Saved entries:
-------------------------
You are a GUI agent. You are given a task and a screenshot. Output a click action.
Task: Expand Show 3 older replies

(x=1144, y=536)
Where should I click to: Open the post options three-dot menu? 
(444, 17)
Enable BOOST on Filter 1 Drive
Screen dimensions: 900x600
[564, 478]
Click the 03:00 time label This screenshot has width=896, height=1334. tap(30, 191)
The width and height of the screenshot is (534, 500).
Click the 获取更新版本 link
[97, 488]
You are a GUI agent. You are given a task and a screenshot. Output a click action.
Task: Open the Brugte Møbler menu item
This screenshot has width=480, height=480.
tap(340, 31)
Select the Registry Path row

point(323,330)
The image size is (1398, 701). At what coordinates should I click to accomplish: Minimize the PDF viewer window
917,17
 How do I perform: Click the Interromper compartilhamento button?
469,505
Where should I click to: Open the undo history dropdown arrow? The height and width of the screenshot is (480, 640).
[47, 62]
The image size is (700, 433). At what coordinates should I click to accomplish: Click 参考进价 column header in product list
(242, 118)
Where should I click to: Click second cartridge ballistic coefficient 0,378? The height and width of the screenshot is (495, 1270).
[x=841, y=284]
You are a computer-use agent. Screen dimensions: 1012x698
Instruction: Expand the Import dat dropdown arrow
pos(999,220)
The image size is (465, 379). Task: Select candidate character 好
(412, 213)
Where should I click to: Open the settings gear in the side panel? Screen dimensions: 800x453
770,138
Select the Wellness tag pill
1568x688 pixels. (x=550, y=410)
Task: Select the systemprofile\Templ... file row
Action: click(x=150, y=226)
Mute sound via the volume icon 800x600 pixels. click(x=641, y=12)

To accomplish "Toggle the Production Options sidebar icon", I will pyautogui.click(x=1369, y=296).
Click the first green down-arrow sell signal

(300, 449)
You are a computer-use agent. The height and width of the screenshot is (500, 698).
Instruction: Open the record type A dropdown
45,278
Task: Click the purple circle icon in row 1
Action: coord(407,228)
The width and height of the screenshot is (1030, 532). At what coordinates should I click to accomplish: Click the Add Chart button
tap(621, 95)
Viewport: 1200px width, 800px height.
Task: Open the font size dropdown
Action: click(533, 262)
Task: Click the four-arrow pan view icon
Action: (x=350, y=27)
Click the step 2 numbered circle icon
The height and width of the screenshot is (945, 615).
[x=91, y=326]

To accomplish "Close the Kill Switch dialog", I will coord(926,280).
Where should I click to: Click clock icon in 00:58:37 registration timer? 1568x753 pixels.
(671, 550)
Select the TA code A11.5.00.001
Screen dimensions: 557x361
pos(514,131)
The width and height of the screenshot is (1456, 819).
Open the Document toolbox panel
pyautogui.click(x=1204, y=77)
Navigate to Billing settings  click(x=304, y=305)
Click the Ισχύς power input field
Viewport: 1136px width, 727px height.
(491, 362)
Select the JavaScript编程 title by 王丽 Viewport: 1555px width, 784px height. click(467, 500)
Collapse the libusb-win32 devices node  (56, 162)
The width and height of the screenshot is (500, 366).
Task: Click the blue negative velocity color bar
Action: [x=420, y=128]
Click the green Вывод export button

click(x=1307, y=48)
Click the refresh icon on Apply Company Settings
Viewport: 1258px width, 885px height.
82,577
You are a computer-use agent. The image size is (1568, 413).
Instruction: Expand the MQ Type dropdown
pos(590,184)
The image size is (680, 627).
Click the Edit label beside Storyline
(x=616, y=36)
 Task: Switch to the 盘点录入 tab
-------------------------
Work request
Only the data above, repeated exactly, should make up the reply.

Final answer
You are a GUI agent. You are given a task and a screenshot. Output a click action.
Task: Expand Show 3 older replies

(x=1144, y=536)
Where should I click to: Open the post options three-dot menu? 
(444, 17)
Enable BOOST on Filter 1 Drive
Screen dimensions: 900x600
[564, 478]
Click the 03:00 time label This screenshot has width=896, height=1334. tap(30, 191)
The width and height of the screenshot is (534, 500).
Click the 获取更新版本 link
[97, 488]
You are a GUI agent. You are given a task and a screenshot. Output a click action.
Task: Open the Brugte Møbler menu item
This screenshot has width=480, height=480.
tap(340, 31)
Select the Registry Path row

point(323,330)
The image size is (1398, 701). At what coordinates should I click to accomplish: Minimize the PDF viewer window
917,17
 How do I perform: Click the Interromper compartilhamento button?
469,505
Where should I click to: Open the undo history dropdown arrow? The height and width of the screenshot is (480, 640).
[47, 62]
The image size is (700, 433). At what coordinates should I click to accomplish: Click 参考进价 column header in product list
(242, 118)
Where should I click to: Click second cartridge ballistic coefficient 0,378? The height and width of the screenshot is (495, 1270).
[x=841, y=284]
You are a computer-use agent. Screen dimensions: 1012x698
Instruction: Expand the Import dat dropdown arrow
pos(999,220)
The image size is (465, 379). Task: Select candidate character 好
(412, 213)
Where should I click to: Open the settings gear in the side panel? Screen dimensions: 800x453
770,138
Select the Wellness tag pill
1568x688 pixels. (x=550, y=410)
Task: Select the systemprofile\Templ... file row
Action: click(x=150, y=226)
Mute sound via the volume icon 800x600 pixels. click(x=641, y=12)

To accomplish "Toggle the Production Options sidebar icon", I will pyautogui.click(x=1369, y=296).
Click the first green down-arrow sell signal

(300, 449)
You are a computer-use agent. The height and width of the screenshot is (500, 698).
Instruction: Open the record type A dropdown
45,278
Task: Click the purple circle icon in row 1
Action: coord(407,228)
The width and height of the screenshot is (1030, 532). At what coordinates should I click to accomplish: Click the Add Chart button
tap(621, 95)
Viewport: 1200px width, 800px height.
Task: Open the font size dropdown
Action: click(533, 262)
Task: Click the four-arrow pan view icon
Action: (x=350, y=27)
Click the step 2 numbered circle icon
The height and width of the screenshot is (945, 615).
[x=91, y=326]

To accomplish "Close the Kill Switch dialog", I will coord(926,280).
Where should I click to: Click clock icon in 00:58:37 registration timer? 1568x753 pixels.
(671, 550)
Select the TA code A11.5.00.001
Screen dimensions: 557x361
pos(514,131)
The width and height of the screenshot is (1456, 819).
Open the Document toolbox panel
pyautogui.click(x=1204, y=77)
Navigate to Billing settings  click(x=304, y=305)
Click the Ισχύς power input field
Viewport: 1136px width, 727px height.
(491, 362)
Select the JavaScript编程 title by 王丽 Viewport: 1555px width, 784px height. click(467, 500)
Collapse the libusb-win32 devices node  (56, 162)
The width and height of the screenshot is (500, 366).
Task: Click the blue negative velocity color bar
Action: [x=420, y=128]
Click the green Вывод export button

click(x=1307, y=48)
Click the refresh icon on Apply Company Settings
Viewport: 1258px width, 885px height.
82,577
You are a computer-use agent. The image size is (1568, 413).
Instruction: Expand the MQ Type dropdown
pos(590,184)
The image size is (680, 627).
Click the Edit label beside Storyline
(x=616, y=36)
 Task: Switch to the 盘点录入 tab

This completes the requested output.